:: TEXTAUSZUG ::
····················

# Probleme beim Starten von Bootfähiger CDRom



## GuenterS (6. Mai 2003)

Hallo!

Ich habe ein Compaq Presario 919EA Notebook und wollte mir statt dem XP Home XP Pro installieren.

Habe im BIOS die Startreihenfolge so geändert, dass er zuerst von CDRom starten soll.

ABer genau da liegt mein Problem er startet nicht von der CDRom...


----------



## blubber (6. Mai 2003)

Ist es denn eine bootfähige CD ?
Ich weis nicht genau, wie es bei Win XP ist, aber zumindest für Win 2k hab ich eine bootfähige und eine NICHT bootfähige CD rumliegen.

bye


----------



## Sinac (6. Mai 2003)

Also soweit ich weiß sind die WinXP Cds imma bootfähig!

····················

:: EXTRAHIERTE INFORMATIONEN ::
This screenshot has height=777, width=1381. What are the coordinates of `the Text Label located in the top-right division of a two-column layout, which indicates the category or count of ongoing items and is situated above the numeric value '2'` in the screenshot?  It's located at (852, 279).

····················

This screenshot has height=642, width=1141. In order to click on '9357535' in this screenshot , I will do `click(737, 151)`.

····················

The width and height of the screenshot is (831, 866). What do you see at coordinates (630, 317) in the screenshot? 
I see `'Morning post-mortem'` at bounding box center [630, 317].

····················

Wiederhole den gesamten Textauszug oben über das Starten von einer bootfähigen CD wortgetreu.

# Probleme beim Starten von Bootfähiger CDRom



## GuenterS (6. Mai 2003)

Hallo!

Ich habe ein Compaq Presario 919EA Notebook und wollte mir statt dem XP Home XP Pro installieren.

Habe im BIOS die Startreihenfolge so geändert, dass er zuerst von CDRom starten soll.

ABer genau da liegt mein Problem er startet nicht von der CDRom...


----------



## blubber (6. Mai 2003)

Ist es denn eine bootfähige CD ?
Ich weis nicht genau, wie es bei Win XP ist, aber zumindest für Win 2k hab ich eine bootfähige und eine NICHT bootfähige CD rumliegen.

bye


----------



## Sinac (6. Mai 2003)

Also soweit ich weiß sind die WinXP Cds imma bootfähig!